● Available data:

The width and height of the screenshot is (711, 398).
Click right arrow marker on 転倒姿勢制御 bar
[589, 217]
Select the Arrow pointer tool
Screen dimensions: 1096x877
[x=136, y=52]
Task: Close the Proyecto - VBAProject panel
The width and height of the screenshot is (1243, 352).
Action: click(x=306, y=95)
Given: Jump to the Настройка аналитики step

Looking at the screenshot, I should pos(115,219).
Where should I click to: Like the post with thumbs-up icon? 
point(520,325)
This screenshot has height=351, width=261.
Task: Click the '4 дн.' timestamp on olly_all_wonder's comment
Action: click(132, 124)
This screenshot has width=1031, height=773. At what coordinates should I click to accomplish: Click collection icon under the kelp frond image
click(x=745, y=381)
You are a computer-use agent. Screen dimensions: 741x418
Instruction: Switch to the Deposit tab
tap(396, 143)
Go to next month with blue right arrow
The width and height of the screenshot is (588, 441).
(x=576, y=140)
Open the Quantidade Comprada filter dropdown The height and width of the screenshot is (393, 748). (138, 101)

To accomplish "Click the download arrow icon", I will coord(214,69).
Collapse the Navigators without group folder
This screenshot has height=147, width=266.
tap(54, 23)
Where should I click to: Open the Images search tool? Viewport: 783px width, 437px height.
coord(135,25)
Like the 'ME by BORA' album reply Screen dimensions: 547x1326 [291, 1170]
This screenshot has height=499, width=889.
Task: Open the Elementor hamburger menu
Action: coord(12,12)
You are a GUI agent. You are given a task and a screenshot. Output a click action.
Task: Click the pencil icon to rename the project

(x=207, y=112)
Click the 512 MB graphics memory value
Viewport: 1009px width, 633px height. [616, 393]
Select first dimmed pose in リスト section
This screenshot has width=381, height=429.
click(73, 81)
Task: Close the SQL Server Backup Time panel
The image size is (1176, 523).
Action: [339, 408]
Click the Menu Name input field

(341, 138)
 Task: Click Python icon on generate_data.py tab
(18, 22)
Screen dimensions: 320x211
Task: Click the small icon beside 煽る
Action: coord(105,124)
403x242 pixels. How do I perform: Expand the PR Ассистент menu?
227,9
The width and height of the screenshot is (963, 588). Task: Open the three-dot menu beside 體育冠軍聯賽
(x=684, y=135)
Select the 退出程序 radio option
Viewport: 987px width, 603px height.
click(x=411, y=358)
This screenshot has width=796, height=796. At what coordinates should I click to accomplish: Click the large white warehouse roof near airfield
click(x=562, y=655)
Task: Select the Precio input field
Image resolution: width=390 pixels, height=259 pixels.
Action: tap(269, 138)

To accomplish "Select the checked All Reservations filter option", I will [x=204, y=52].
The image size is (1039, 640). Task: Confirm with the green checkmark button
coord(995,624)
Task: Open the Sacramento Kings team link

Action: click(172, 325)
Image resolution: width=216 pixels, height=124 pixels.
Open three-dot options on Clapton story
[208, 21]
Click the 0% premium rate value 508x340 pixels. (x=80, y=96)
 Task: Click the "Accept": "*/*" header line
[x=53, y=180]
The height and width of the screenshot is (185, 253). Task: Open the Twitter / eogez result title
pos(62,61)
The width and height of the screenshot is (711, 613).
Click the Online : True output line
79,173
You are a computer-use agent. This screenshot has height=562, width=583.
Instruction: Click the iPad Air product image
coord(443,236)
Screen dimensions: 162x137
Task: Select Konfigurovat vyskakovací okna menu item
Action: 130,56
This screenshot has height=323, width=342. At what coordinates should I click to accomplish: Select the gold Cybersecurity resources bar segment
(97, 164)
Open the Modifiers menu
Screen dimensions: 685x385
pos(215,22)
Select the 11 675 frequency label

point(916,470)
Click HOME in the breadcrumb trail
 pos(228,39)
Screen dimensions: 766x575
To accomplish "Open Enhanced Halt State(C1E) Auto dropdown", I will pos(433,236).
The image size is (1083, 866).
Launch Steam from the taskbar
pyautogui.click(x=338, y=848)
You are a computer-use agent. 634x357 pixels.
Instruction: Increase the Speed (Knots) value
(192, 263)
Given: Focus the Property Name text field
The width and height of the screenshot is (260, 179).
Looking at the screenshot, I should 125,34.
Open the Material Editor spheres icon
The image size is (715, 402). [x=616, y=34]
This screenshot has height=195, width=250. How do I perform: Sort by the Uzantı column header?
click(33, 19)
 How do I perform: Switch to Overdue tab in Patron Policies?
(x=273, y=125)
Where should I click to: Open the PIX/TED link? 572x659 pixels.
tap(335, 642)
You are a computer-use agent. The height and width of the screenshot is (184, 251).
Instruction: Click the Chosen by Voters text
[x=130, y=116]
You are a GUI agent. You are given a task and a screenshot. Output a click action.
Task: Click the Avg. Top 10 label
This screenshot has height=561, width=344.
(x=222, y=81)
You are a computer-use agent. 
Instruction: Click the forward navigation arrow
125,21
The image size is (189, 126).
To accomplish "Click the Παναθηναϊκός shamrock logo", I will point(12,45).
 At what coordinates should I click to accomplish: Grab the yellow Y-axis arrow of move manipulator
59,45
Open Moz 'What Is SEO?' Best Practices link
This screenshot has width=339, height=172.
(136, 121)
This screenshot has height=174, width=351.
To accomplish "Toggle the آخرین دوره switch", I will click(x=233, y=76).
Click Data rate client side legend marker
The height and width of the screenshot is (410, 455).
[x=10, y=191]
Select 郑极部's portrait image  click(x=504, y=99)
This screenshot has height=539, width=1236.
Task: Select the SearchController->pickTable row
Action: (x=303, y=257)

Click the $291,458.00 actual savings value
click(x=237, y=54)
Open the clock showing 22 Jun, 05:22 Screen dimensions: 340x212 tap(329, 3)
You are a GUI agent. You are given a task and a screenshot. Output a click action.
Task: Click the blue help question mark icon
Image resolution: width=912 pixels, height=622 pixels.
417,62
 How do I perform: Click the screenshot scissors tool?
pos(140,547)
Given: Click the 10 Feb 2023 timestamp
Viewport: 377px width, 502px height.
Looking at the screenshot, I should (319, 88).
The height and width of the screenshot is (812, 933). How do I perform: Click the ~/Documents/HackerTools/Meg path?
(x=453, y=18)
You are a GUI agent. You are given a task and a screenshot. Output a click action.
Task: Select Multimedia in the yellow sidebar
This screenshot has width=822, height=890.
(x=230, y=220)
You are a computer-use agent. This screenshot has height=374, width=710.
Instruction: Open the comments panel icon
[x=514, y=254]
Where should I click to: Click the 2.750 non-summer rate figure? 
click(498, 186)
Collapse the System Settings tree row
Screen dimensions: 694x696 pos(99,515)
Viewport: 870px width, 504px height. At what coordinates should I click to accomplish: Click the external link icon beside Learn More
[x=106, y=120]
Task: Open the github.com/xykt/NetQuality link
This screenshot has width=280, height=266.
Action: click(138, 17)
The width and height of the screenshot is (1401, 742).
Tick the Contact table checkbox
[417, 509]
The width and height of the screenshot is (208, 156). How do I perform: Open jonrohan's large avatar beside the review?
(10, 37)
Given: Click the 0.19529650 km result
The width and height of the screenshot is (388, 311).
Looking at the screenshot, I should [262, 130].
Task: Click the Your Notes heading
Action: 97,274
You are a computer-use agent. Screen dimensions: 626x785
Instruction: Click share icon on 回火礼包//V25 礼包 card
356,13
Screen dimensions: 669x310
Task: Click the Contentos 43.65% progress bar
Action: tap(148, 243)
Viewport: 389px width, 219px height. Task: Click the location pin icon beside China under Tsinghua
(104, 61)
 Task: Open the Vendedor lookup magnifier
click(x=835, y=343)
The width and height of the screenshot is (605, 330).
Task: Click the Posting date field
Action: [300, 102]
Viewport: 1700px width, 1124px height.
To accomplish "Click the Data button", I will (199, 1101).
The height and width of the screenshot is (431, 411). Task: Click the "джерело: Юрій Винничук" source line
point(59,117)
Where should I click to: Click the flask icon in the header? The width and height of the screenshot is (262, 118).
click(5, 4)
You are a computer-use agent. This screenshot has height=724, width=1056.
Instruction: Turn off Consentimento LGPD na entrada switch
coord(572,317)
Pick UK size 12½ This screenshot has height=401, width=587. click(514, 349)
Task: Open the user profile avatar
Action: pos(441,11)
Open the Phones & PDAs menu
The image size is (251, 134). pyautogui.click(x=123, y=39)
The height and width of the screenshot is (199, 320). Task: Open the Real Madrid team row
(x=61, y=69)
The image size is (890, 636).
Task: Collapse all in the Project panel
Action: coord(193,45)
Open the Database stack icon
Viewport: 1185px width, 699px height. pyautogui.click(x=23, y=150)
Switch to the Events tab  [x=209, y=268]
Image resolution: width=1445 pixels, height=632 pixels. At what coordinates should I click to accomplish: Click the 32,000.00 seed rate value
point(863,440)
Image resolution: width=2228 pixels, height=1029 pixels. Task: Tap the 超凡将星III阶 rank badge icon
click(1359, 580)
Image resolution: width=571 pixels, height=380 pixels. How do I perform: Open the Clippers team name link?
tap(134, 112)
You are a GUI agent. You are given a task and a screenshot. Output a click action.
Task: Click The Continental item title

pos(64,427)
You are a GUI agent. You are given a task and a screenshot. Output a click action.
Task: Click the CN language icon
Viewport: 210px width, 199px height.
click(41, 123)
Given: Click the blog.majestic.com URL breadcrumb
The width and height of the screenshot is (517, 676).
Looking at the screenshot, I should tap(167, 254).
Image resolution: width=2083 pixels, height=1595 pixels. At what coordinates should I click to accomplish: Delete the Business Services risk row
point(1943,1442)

● Task to complete: Across the entries above, count the lines with the word "dropdown" and report that count by itself.

● Your response: 2